Where: Sub-Junior (Year 9) Classroom with Br Powell (aka Wilbur) for English
I was one of those annoying kids who couldn't understand how anyone could find Maths difficult and, perhaps as a consequence, was not a hard worker.
I didn't mind writing an English essay, but just couldn't see why I needed to prove it every week, week after week.
So I hit upon a scheme.
We were supposed to write an essay on an assigned subject every weekend.
On Monday, we had to hold our essays up on our chests, while Wilbur walked down one side of the class room and back up the other, checking that the essays had been done.
Then we handed them in for marking.
Now in this particular classroom, Jim O'Brien and I sat together in the back row, right hand corner.
I figured that Wilbur would be swiveling as he passed us and surely would only be able to take in the title of the essay, which would match the assigned subject.
So I took an essay that I'd written the previous year, in Scholarship.
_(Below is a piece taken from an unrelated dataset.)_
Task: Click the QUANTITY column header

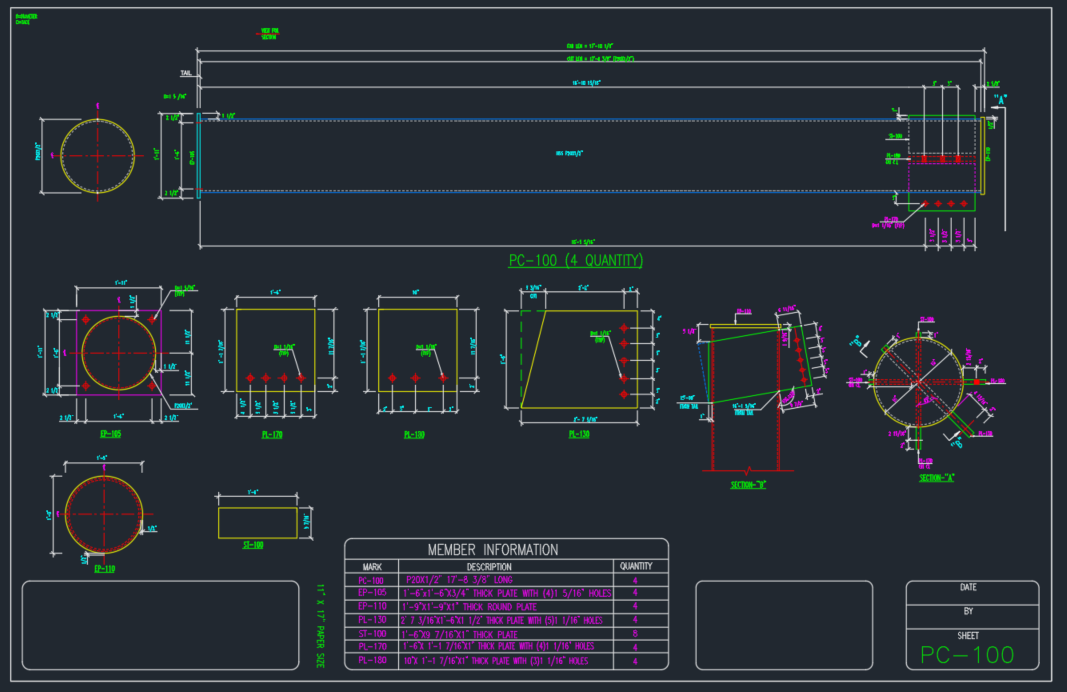Action: [x=636, y=566]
I remember it was about what animal we'd choose to be if we could.
And changed the title!
Every week, week after week.
And then didn't hand it in, of course.
Seemed to me that Wilbur would simply be working through and marking the 40 or so essays handed in, without ever pausing to reflect on the possibility that one might be missing.
Did it work?
Absolutely. The only essays I wrote that year were the ones set for the end of term tests and the end of year examination.
Like I said, not the most conscientious student.